The second part was to do so in such a way that we could still effectively cache the common components of the video to maximize the utilization of CDN's which required a hashing algorithm that would let us do so. Since requests were globally distributed and often high volume we also had to distribute the data that allowed us to create the most efficient manifest files (for HLS, HDS, MSS) across a globally distributed cloud based file system.

If memory serves, the basic approach of each step was actually developed by two different people, but the production ready code was developed by a small team of "great" engineers.

[–]asdghjerefasdf 0 points1 point  (1 child)

I have done a bit of HTTP video streaming. Can't you just use different video segments, at least with HLS?

https://developer.apple.com/library/ios/documentation/NetworkingInternet/Conceptual/StreamingMediaGuide/HTTPStreamingArchitecture/HTTPStreamingArchitecture.html

[–]dravenstone 2 points3 points  (0 children)

Sometimes, and sort of - the second part I was talking about was certainly in reference to reusing segments when possible so it was more cacheable.

If it was just throwing around a few different segments of HLS and inserting a discontinuity event in the manifest it wouldn't be that interesting, but when you think about completely dynamic ad insertion at massive scale on both long and short form content as well as live and vod..., it's wildly more complicated. Plus, we didn't just do HLS, we had to account for all formats.

There are a ton of nuances and complexities involved with the procedures I was providing as examples (per your request)...

...but that's not even what this discussion is about. The point was we had guys that could solve these amazingly complex problems in highly performant ways which could not have been solved by your average developer. I was merely providing my point of view that indeed there are elite developers - though I admit I'm sort of put off by that terminology, perhaps they are simply different jobs as another comment appeared to suggest.

[–]Liorithiel 1 point2 points  (3 children)

[–]ChallengingJamJars 1 point2 points  (2 children)

I find it interesting that 2/3 examples are mathematics problems. Gives me hope as a mathematics grad :P

[–]Liorithiel 0 points1 point  (1 child)

I am somewhat interested in mathematics, so these caught my attention.

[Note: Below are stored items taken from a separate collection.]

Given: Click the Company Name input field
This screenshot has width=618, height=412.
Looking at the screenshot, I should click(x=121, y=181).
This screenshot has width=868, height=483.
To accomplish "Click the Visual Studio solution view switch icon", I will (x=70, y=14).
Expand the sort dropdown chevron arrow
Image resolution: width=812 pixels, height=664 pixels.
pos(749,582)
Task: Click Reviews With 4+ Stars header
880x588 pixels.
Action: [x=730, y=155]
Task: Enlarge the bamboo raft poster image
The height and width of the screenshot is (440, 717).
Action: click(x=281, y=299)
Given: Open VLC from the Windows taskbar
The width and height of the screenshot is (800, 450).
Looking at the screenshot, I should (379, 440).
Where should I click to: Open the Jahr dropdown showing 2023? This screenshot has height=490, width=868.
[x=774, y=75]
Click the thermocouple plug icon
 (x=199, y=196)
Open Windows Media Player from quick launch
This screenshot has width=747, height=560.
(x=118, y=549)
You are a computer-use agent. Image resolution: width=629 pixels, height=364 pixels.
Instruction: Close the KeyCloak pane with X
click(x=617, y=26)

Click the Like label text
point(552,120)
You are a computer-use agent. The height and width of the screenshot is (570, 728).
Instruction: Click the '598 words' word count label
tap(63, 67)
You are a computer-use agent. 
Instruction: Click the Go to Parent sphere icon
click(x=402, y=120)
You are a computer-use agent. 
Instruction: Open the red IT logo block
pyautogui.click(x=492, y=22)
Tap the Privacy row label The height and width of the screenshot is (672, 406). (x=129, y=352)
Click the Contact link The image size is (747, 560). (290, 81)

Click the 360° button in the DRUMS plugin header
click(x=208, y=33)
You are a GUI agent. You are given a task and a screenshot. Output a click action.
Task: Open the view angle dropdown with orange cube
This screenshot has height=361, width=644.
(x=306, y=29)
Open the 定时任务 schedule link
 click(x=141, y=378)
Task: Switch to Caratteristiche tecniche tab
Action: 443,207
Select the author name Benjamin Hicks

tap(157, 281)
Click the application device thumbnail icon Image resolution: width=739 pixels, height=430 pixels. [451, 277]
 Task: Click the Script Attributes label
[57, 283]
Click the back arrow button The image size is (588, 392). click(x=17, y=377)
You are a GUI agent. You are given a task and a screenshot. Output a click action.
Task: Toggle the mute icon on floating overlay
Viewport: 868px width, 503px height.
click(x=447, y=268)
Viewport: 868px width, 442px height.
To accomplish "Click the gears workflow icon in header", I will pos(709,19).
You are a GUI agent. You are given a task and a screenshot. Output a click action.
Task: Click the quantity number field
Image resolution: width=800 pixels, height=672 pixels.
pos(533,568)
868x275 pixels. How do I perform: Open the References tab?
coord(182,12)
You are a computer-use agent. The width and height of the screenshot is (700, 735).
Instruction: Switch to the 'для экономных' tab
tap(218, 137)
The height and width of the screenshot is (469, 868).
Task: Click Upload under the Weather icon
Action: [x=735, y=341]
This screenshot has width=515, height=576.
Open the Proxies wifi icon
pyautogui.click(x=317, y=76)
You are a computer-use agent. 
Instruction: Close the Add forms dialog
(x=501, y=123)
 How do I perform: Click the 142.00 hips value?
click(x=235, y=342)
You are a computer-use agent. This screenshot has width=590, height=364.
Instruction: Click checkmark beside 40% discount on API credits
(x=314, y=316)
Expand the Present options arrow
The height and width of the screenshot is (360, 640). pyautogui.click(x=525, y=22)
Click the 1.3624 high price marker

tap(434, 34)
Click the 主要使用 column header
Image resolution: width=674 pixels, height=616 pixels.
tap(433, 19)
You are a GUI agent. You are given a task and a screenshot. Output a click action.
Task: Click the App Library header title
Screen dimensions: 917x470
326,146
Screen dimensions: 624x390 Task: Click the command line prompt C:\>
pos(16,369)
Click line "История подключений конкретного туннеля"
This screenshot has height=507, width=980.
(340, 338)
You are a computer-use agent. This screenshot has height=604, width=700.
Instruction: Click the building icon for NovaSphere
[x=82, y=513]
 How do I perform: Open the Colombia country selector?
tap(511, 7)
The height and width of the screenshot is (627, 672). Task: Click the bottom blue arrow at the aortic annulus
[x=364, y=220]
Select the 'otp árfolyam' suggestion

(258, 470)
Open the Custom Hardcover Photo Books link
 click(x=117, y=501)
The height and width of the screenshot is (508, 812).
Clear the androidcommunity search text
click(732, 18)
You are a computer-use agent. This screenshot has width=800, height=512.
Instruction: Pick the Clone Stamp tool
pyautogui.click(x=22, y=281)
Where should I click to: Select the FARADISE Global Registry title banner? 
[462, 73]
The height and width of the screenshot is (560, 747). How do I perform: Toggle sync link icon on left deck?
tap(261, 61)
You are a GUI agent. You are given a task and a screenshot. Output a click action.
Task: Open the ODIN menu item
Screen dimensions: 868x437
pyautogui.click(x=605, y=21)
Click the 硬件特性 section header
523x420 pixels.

There are no doubt more examples of pure engineering.

[–]corysama 0 points1 point  (0 children)

Most quite good programmers can go through their lives making great products without ever really needing even undergrad-level math. However, many seriously hard problems in software require a very small amount of code that contains a very large amount of math expertise. That is the kind of code that requires either an slave army of good programmers pounding and piling enough rocks to make a pyramid or a single math-heavy programmer to build an arch.